Tuesday, June 22, 2010

Advice to Strangers

A 'disaster' of a boyfriend, a mother who had committed suicide when Lola was just a girl, a father who, back in Boston, defended corporate criminals, and who believed money was love, in fact better than love---how could Lola ever hope to give advice to others about love, life and relationships? She tugged at the Wal-Mart, faux diamond bracelet that Richard had given her, as she worried herself into a mood as empty and abandoned as a junkyard refrigerator. Who did she think she was, writing an advice column at LA 29? She felt like an impostor.


Of course, Lola's failures, her 'train wrecks' and imperfections were not really the professional liabilities that she feared they were. On the contrary, these were the very things that perfectly prepared Lola to give advice to strangers, the very qualities that made her an actress that could reach the emotional depths that, sadly, Hollywood rarely needed.

Sunday, June 13, 2010

Out of Left Field

"Left field, left field!" he shouted. Richard then bolted upright from his dream, a feeling of terror splashing over him like a bath of icy Gatorade. He'd dreamed that he'd been playing baseball with Lola, just popping up some hits, so she could catch them. He kept on hitting them, but Lola failed to catch a single one. He realized now that in his dream, he'd been so intent on hitting flies that could be caught by Lola---a woman who hated baseball, and who said that she hated any game that required donning gloves--that he hadn't noticed that no one was in left field. In fact, Richard had been so intent on trying to get a game going with Lola, that he failed to notice she had abandoned the field entirely, while he remained struggling at home plate, futilely hitting hundreds of shiny white balls into a baseball-littered empty field.

Thursday, June 3, 2010

Gradual Cooling

Richard suddenly awakened. He hadn’t been dreaming, just a blank sleep, from which he abruptly arose, as if he had been electrocuted. He looked at the clock—3:00AM-- and after his initial shock began to subside, settled into a resigned bout of half-wakefulness, which he knew would last at least an hour, before he would submerge again into the dark blankness of a full sleep.
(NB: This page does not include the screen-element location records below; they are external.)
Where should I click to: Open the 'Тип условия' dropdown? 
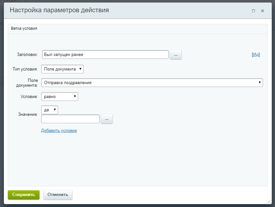coord(62,69)
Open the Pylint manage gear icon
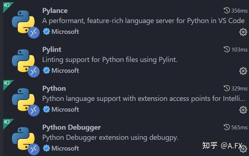 coord(243,71)
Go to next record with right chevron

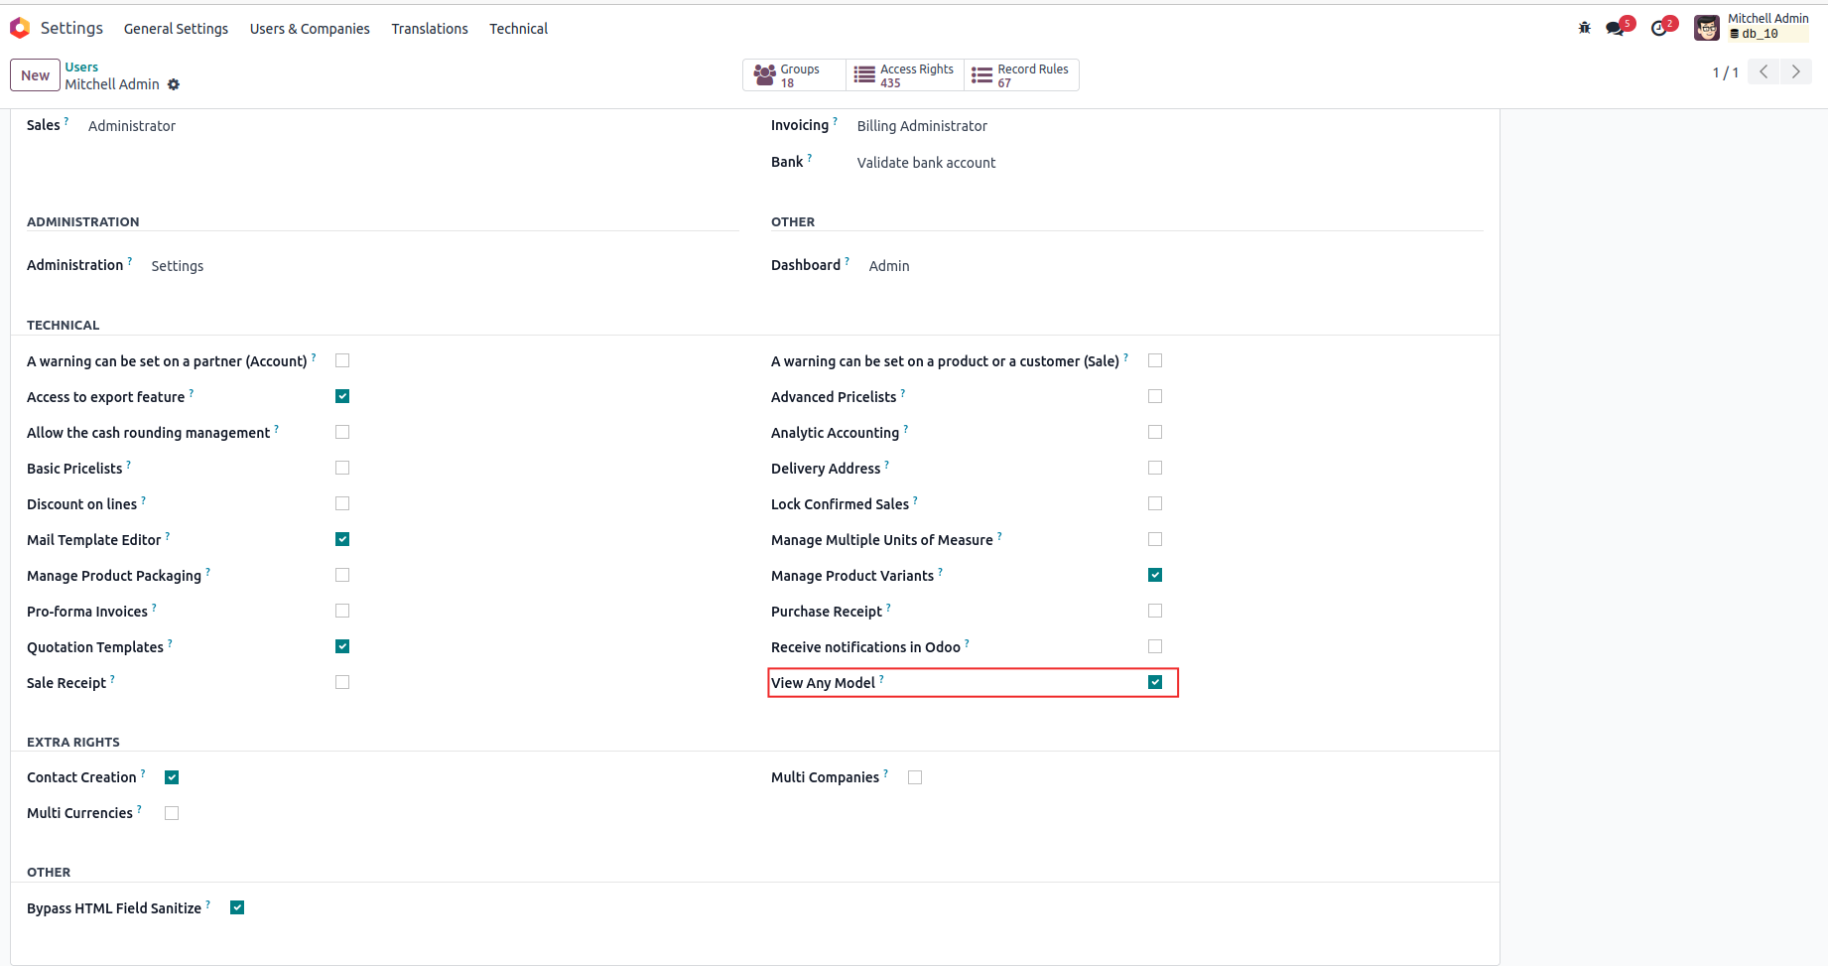(x=1796, y=71)
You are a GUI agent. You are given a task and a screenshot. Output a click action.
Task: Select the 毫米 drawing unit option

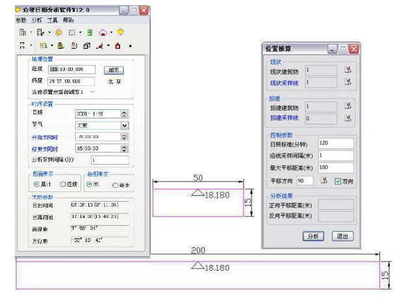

His mind turned to thoughts of Lola, but not as you might imagine a man might think in the early morning hours about his lover, but rather, he began to worry, to brood, about how Lola never called him. Then he thought ‘She never invites me over to her house anymore; I have to invite myself.” His anxiousness deepened as he further agonized, ‘She rarely kisses me anymore, either.’
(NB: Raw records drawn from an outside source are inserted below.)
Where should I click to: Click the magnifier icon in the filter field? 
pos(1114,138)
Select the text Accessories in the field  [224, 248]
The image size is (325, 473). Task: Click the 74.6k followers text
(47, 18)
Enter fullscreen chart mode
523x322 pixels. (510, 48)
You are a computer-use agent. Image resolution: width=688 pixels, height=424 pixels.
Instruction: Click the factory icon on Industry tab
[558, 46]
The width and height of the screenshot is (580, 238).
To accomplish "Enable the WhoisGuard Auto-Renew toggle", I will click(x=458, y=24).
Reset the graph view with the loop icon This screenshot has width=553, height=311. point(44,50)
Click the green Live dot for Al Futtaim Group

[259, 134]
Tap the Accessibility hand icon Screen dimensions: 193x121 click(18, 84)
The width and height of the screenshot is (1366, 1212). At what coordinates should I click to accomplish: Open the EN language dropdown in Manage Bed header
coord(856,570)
Richard began to fear if, in fact, there wasn’t something “wrong” between he and Lola, or if he was just irrationally imagining some change in the ‘temperature’ of their relationship, a gradual cooling which he feared was really more than a mere cooling, more like an un-recognized chilling in their formerly searing love?

Lola’s Poison Pill

Richard was speeding his way to the emergency room to visit Lola. He hoped it wasn't too late. Lola had ingested a handful of M&Ms, which she had earlier mistaken for sleeping pills. Richard knew that she wasn't in any real danger---after all there aren't many medically documented cases of M&M overdoses, except perhaps for a few cases among 6th graders in the San Fernando Valley, where everything is just a little twisted. But Richard also knew Lola's was not entirely a medical case. 'It's the thought that counts,' he thought to himself---Lola really intends to take her life, even if it is only death by very little low-dose chocolate PIXIES---the kinds all the really big stars ingest with impunity.

Read the Last Page, First

Lola read novels, backwards---not upside down, of course— but backwards, from front-to-back. This fact drove Richard crazy.

“Why do you read the ending first? ” Richard inquired, as if he was pleading a case for the preservation of Western civilization.
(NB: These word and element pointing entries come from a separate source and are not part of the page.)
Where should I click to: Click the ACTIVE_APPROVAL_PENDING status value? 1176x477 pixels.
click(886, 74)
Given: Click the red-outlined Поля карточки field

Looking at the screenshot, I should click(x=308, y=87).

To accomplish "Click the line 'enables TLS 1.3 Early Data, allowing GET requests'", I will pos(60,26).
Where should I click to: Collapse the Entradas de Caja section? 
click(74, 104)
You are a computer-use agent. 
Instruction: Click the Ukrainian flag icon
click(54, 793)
“So I know, of course, how things turn out in the end,” she explained in a tone that revealed her impatience at Richard’s failure to understand the self-evident benefits of her reading technique.

“But doesn’t that take all the mystery out of reading, all the pleasure?”

“Honey,” Lola explained,” reading is like our relationship: the only reason I’ve stuck around this long--which, by the way, is a lot longer than I have with others--- is because I’m curious to see how it all turns out in the end.”